Un signal d’alarme du déclin agricole français au sein de l’UE a retenti l’an dernier : « Pour la première fois depuis les années 1970, la balance commerciale agricole de la France a été déficitaire vis-à-vis de ses voisins européens » explique Thierry Pouch, chef économiste de l’Assemblée permanente des chambres d’agriculture (APCA). « De peu (84 millions d’euros), mais c’est un coup de tonnerre pour un pays qui a été le fer de lance de l’Europe agricole. (…) Notre puissance agricole ne tient plus qu’au reste du monde. C’est de là que viennent les 8 milliards d’excédents. »

Il y a déjà plusieurs années que la France importe davantage de fruits et de légumes qu’elle n’en produit. Nouvelle puissance agricole, la Pologne nous inonde de ses pommes et de ses volailles (la France, premier producteur de volailles jusqu’en 1996, importe aujourd’hui 40% de sa consommation !) Autre problème : alors que la France produit largement assez d’animaux vifs (bovins, porcs) pour sa consommation et continue à en exporter, elle ne parvient pas à faire face à la concurrence européenne des plats préparés de façon industrielle, particulièrement rentables. Résultat : les jeunes bovins franchissent nos frontières pour être engraissés (en Italie, notamment) et les porcs pour être abattus et transformés…avant de revenir dans nos assiettes. En cause, le retard de la France dans la modernisation de son agriculture et le coût de la main-d’œuvre.

Ici comme ailleurs, le problème français c’est l’entre-deux, pour ne pas dire le « en même temps ». La France n’a cessé de perdre en compétitivité en s’imposant à elle-même, sous la pression d’écologistes idéologues, des « normes » toujours plus draconiennes. Paradoxalement, elle a pris, au cours des précédentes décennies, un retard dans l’agriculture biologique qu’elle peine à rattraper aujourd’hui (avec 8% de surfaces agricoles biologiques, elle se situe dans la moyenne européenne, peu devant l’Allemagne mais derrière l’Autriche, l’Espagne et l’Italie). Mais s’agissant de la production industrielle, elle est battue par les Allemands, les Belges, les Néerlandais, les Danois, qui n’ont pas eu ses scrupules pour installer de gigantesques « fermes usines » produisant des produits bon marché. Nos voisins d’Outre-Rhin trouvent dans les pays d’Europe centrale, non seulement des consommateurs, mais aussi une main d’œuvre sous-payée.

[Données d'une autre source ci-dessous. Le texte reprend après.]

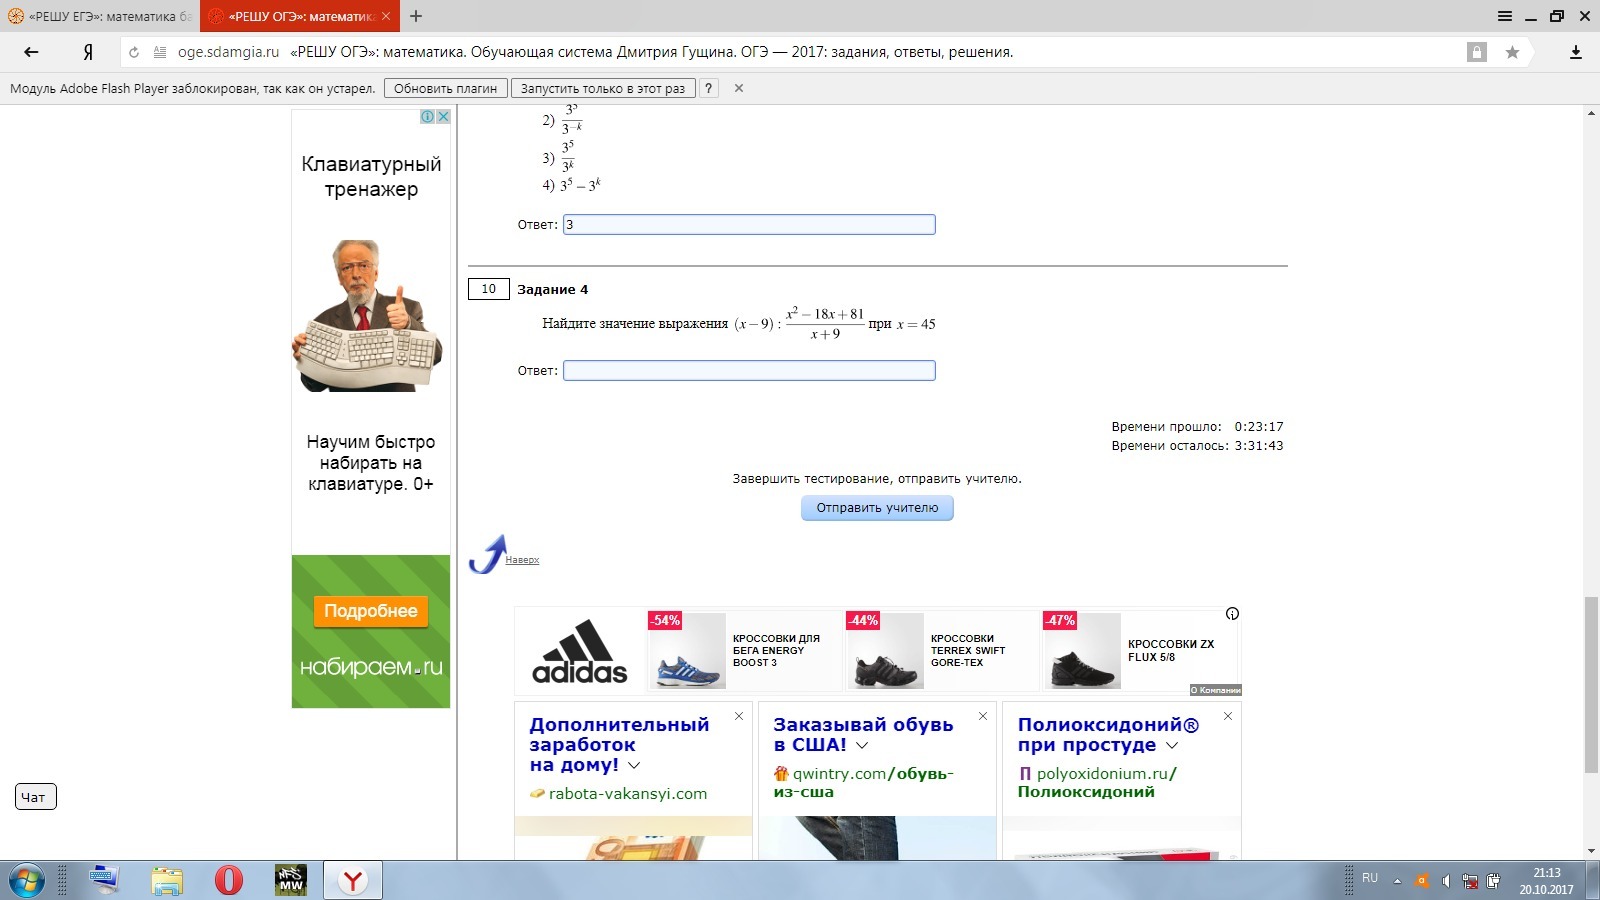This screenshot has height=900, width=1600.
Task: Expand the Полиоксидоний при простуде ad chevron
Action: (x=1172, y=745)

Reste heureusement les vins et spiritueux (affectés provisoirement espérons-le, par les taxes américaines), les produits laitiers, le blé, le sucre dont la France reste le premier producteur européen alors que la demande mondiale ne cesse d’augmenter. Au grand dam des écologistes, le ministre de l’agriculture a déposé le 3 septembre un projet de loi pour permettre à la filière betterave de déroger (jusqu’en 2023) à l’interdiction des néonicotinoïdes (les abeilles ne butinant pas les betteraves) pour faire face aux attaques du puceron noir. En pleine crise sanitaire, climatique et économique, alors que même les « riches » céréaliers sont affectés par des moissons en chute de 25%, est-ce bien le moment de multiplier normes et interdits en enfonçant davantage notre filière agricole sous prétexte de « sauver la planète » ? La question semble avoir échappé aux Français tirés au sort (!) pour participer, les uns à la « Convention citoyenne sur le climat », les autres à l’« Assemblée citoyenne pour l’agriculture » dont le gouvernement s’efforce à présent de déminer les propositions.